*** Begin section ***

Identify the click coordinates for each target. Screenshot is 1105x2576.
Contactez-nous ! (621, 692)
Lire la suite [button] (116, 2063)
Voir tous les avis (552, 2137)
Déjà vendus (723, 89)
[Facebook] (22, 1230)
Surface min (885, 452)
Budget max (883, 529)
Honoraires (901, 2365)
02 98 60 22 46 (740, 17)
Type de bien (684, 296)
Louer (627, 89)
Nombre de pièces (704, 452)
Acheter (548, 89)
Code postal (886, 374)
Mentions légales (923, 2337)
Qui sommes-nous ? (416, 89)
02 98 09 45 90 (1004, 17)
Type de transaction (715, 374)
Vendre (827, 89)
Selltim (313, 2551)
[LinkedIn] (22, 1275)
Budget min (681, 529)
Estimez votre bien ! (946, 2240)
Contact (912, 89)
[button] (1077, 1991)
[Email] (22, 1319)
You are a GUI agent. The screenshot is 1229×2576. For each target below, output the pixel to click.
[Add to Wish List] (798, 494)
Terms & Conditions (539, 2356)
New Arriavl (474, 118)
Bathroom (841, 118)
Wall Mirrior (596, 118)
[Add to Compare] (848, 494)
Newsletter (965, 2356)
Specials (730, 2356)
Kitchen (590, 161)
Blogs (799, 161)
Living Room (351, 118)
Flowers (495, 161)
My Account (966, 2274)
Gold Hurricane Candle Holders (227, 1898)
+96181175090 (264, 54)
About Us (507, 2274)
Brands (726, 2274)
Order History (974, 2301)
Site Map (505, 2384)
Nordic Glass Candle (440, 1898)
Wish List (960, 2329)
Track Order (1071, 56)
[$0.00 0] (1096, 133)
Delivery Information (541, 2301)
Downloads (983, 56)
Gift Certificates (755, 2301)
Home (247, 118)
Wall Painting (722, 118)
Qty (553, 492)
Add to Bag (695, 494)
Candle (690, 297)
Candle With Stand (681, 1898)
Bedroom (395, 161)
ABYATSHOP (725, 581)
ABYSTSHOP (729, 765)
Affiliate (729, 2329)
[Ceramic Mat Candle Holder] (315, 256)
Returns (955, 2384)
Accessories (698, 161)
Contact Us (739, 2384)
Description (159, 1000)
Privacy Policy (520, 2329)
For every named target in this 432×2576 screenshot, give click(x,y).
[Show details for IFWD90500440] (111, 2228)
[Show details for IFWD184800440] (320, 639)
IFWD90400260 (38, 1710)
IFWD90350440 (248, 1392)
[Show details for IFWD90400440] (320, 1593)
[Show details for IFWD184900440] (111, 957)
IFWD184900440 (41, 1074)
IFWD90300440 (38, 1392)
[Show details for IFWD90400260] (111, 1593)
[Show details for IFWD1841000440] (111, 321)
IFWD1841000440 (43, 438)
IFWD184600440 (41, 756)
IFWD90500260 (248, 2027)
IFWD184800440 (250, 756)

*** End section ***

PROBLEM STATEMENT → Take the records and restate them word for word.

PROBLEM SOLUTION →
Identify the click coordinates for each target. Screenshot is 1105x2576.
Contactez-nous ! (621, 692)
Lire la suite [button] (116, 2063)
Voir tous les avis (552, 2137)
Déjà vendus (723, 89)
[Facebook] (22, 1230)
Surface min (885, 452)
Budget max (883, 529)
Honoraires (901, 2365)
02 98 60 22 46 (740, 17)
Type de bien (684, 296)
Louer (627, 89)
Nombre de pièces (704, 452)
Acheter (548, 89)
Code postal (886, 374)
Mentions légales (923, 2337)
Qui sommes-nous ? (416, 89)
02 98 09 45 90 (1004, 17)
Type de transaction (715, 374)
Vendre (827, 89)
Selltim (313, 2551)
[LinkedIn] (22, 1275)
Budget min (681, 529)
Estimez votre bien ! (946, 2240)
Contact (912, 89)
[button] (1077, 1991)
[Email] (22, 1319)
You are a GUI agent. The screenshot is 1229×2576. For each target below, output the pixel to click.
[Add to Wish List] (798, 494)
Terms & Conditions (539, 2356)
New Arriavl (474, 118)
Bathroom (841, 118)
Wall Mirrior (596, 118)
[Add to Compare] (848, 494)
Newsletter (965, 2356)
Specials (730, 2356)
Kitchen (590, 161)
Blogs (799, 161)
Living Room (351, 118)
Flowers (495, 161)
My Account (966, 2274)
Gold Hurricane Candle Holders (227, 1898)
+96181175090 (264, 54)
About Us (507, 2274)
Brands (726, 2274)
Order History (974, 2301)
Site Map (505, 2384)
Nordic Glass Candle (440, 1898)
Wish List (960, 2329)
Track Order (1071, 56)
[$0.00 0] (1096, 133)
Delivery Information (541, 2301)
Downloads (983, 56)
Gift Certificates (755, 2301)
Home (247, 118)
Wall Painting (722, 118)
Qty (553, 492)
Add to Bag (695, 494)
Candle (690, 297)
Candle With Stand (681, 1898)
Bedroom (395, 161)
ABYATSHOP (725, 581)
ABYSTSHOP (729, 765)
Affiliate (729, 2329)
[Ceramic Mat Candle Holder] (315, 256)
Returns (955, 2384)
Accessories (698, 161)
Contact Us (739, 2384)
Description (159, 1000)
Privacy Policy (520, 2329)
For every named target in this 432×2576 screenshot, give click(x,y).
[Show details for IFWD90500440] (111, 2228)
[Show details for IFWD184800440] (320, 639)
IFWD90400260 (38, 1710)
IFWD90350440 (248, 1392)
[Show details for IFWD90400440] (320, 1593)
[Show details for IFWD184900440] (111, 957)
IFWD184900440 (41, 1074)
IFWD90300440 (38, 1392)
[Show details for IFWD90400260] (111, 1593)
[Show details for IFWD1841000440] (111, 321)
IFWD1841000440 (43, 438)
IFWD184600440 (41, 756)
IFWD90500260 (248, 2027)
IFWD184800440 (250, 756)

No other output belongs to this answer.